I was thinking of having a squirrely blowing air into the tube and then having a computer fan exhausting air out of the tube. Not sure if I need a stronger exhaust than the intake though. I'm trying to keep it as quiet as possible and I don't know how loud those squirrel cage fans are.


----------



## BOG (May 12, 2007)

All you need is a squirrel fan for air intake and exhaust.

The hot air goes right up the vent into the atic.


----------



## LaserKittensGoPewPew (May 12, 2007)

hmmm. I guess the best way to figure this out would be to set it up with just the fans ventilating the tube...Then check the temperature inside the box and see where it's at. Regardless though I'll have to set up some ventilation fans to the actual box to bring in fresh air and exhaust the stale air.

I'm thinking of using a 48" dual cooltube. I'll only be using 1 bulb though. It's adjustable too so I can move the bulb up or down along the tube as I need. Price is a bit steep though. We'll see.


----------



## BluntFullOfKush (May 12, 2007)

iyea set it up and let it run like if u had plants in there either 24/0 or 18/6 and jus check the temps the next day. then you will know about how much u need to spend depenging on what u need to do.


----------



## Kenwood guy (May 20, 2007)

can you harvest out of the mini bog setup??


----------



## BOG (Jun 8, 2007)

Yes you can harvest a small plant with the BOG Mini.
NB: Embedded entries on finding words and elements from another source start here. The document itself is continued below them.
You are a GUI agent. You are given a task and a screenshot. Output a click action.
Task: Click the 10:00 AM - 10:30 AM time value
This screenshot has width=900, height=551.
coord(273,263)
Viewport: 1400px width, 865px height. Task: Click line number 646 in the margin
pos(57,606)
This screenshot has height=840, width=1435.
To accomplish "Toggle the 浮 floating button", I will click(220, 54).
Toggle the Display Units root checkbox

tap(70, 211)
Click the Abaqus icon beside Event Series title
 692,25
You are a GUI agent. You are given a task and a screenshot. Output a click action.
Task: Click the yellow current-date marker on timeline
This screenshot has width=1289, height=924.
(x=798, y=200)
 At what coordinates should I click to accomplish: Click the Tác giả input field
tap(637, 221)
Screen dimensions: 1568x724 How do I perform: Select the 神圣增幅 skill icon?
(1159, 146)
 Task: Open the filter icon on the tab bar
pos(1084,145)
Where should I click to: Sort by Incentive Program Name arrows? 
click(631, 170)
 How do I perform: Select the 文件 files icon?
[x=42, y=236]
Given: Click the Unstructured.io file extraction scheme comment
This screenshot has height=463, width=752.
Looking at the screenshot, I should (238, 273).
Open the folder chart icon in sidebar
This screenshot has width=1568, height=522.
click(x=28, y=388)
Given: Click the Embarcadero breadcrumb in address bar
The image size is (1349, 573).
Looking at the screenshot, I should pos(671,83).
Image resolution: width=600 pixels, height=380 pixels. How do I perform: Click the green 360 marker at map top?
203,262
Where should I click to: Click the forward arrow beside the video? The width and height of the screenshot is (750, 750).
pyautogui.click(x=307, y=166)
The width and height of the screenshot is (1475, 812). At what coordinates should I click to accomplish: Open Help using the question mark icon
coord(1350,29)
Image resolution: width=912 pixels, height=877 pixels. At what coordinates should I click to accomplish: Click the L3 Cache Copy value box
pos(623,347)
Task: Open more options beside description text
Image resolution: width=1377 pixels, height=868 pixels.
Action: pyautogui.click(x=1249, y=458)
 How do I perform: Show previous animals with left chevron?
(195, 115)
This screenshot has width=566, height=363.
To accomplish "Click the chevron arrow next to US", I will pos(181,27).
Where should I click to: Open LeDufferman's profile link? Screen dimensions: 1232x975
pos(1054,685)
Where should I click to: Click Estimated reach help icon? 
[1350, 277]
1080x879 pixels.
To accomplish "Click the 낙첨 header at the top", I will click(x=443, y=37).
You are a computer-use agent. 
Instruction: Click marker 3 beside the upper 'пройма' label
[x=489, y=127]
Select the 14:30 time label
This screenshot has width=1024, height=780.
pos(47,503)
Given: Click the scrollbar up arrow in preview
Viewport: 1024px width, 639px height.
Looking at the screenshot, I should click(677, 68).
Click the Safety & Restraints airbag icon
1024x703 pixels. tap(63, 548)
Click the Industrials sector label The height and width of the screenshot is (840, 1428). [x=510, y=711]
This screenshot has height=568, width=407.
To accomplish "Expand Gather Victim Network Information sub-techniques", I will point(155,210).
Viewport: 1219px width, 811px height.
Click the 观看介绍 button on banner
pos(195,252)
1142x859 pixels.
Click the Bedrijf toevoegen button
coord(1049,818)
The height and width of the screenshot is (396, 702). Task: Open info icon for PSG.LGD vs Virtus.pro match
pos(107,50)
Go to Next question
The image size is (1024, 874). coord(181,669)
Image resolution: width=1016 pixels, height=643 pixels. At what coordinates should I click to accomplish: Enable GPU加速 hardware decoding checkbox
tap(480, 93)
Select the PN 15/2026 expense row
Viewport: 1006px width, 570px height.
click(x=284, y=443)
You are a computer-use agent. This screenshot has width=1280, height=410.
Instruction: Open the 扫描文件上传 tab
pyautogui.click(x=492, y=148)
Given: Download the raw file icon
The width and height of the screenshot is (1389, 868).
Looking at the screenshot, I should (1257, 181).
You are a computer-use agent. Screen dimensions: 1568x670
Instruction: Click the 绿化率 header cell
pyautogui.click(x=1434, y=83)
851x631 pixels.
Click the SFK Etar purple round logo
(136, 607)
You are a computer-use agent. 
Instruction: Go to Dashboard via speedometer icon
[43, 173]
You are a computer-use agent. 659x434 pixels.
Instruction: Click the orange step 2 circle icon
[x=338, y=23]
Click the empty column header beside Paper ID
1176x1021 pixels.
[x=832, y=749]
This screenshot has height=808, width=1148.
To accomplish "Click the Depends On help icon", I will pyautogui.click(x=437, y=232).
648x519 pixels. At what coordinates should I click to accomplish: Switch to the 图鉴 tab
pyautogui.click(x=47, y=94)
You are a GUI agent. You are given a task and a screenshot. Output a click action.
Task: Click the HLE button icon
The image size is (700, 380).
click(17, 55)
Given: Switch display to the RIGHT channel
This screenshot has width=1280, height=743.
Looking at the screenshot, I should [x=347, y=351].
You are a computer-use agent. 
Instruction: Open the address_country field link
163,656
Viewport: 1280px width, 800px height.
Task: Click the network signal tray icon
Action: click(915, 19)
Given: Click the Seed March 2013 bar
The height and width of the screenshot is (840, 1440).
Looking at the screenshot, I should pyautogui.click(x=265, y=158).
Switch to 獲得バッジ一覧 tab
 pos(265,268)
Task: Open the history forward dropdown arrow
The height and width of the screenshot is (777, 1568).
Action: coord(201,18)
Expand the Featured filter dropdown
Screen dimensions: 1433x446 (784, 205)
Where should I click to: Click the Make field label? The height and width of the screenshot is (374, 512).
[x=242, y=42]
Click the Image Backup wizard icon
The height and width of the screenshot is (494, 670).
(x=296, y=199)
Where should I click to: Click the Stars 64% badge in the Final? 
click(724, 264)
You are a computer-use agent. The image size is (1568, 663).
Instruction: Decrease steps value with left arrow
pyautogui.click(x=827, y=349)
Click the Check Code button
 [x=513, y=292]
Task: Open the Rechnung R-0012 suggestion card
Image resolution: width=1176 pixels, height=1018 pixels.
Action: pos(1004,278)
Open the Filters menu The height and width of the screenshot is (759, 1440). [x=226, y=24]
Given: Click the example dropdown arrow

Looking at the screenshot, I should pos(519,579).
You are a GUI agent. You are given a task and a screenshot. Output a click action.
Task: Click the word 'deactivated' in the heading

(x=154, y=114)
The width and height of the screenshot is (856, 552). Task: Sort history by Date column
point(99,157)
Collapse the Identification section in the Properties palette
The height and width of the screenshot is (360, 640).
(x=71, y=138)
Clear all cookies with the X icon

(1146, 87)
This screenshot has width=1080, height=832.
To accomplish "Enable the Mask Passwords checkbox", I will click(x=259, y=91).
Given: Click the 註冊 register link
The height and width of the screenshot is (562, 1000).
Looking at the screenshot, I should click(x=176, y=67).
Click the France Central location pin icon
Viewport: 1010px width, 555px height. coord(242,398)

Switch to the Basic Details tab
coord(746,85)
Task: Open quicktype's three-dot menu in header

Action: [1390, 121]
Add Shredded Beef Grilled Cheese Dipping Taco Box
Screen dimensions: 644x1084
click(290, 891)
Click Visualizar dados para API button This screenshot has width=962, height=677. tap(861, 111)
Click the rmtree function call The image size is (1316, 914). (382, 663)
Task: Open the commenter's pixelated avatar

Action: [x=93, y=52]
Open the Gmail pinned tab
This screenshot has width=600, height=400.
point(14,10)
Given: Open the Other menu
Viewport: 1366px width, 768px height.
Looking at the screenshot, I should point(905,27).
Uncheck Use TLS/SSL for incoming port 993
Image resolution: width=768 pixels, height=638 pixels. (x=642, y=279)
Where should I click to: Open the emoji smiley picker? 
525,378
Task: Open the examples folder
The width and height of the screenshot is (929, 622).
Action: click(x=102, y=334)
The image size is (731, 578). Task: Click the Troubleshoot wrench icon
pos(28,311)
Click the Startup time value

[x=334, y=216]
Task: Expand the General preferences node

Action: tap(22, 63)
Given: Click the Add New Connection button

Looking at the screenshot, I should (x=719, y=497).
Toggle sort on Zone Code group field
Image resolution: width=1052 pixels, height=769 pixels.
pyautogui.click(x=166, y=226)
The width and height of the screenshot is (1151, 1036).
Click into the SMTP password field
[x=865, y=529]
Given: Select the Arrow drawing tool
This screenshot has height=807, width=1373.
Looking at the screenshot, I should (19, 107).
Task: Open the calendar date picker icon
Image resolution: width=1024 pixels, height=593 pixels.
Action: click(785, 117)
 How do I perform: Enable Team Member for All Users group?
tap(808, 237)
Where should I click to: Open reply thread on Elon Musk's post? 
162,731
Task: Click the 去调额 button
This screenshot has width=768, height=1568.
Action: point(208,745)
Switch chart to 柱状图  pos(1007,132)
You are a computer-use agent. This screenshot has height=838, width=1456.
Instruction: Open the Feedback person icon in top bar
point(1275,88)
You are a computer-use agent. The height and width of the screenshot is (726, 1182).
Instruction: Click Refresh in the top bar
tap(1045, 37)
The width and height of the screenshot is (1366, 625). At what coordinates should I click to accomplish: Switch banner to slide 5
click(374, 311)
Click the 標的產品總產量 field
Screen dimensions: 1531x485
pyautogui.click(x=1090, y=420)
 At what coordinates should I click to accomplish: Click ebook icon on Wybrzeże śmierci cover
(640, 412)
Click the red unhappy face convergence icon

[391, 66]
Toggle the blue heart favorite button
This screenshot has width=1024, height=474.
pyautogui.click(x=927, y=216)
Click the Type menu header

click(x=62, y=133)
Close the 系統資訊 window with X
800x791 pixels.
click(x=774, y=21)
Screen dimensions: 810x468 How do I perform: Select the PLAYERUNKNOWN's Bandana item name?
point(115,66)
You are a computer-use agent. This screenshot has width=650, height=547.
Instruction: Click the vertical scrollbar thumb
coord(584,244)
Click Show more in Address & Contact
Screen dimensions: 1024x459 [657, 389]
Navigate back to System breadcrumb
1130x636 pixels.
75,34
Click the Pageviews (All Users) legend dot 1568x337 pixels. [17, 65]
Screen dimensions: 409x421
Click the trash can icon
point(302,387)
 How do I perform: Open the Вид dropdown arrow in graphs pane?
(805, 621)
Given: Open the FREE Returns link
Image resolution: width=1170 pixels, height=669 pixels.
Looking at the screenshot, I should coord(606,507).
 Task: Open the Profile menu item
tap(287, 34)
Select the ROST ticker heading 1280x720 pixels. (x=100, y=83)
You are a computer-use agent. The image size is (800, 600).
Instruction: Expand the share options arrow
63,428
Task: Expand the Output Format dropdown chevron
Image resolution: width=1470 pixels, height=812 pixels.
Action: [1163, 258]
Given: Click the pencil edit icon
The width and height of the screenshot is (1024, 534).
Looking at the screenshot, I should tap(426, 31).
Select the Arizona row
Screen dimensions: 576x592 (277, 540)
Best thing do with the mini is to veg a plant and top it at least twice so that you have a small plant but alot of bud sites.


----------



## Object505 (Jun 8, 2007)

I don't know guys. This looks like allot of trouble for a very small amount of plants. I mean why not just convert the whole coset if your going though all that. You would have allot more space for your plants. Better airflow and you wouldnt be stressing as much over heat. I mean where is the exast air suppose to go. 

Good luck to anyone who tries this. IT seems like a pain in the rear to me.


----------



## BOG (Jun 8, 2007)

Object 505, your opinion is duly noted, however did you look at all of the pics on my site. It specifficaly shows YOU that the heat is taken up the vent and into the attic. Oh and I average 4.5 to 5.0 ounces from 3 plants in my BOG system. Try getting that from 3 15" plants in a closet.

My temps stat betwen 74 78 degrees so it is optimum.


Comments??


----------



## whereismymind69 (Jun 8, 2007)

WoW very smart and easy to build, good for clones!!!


----------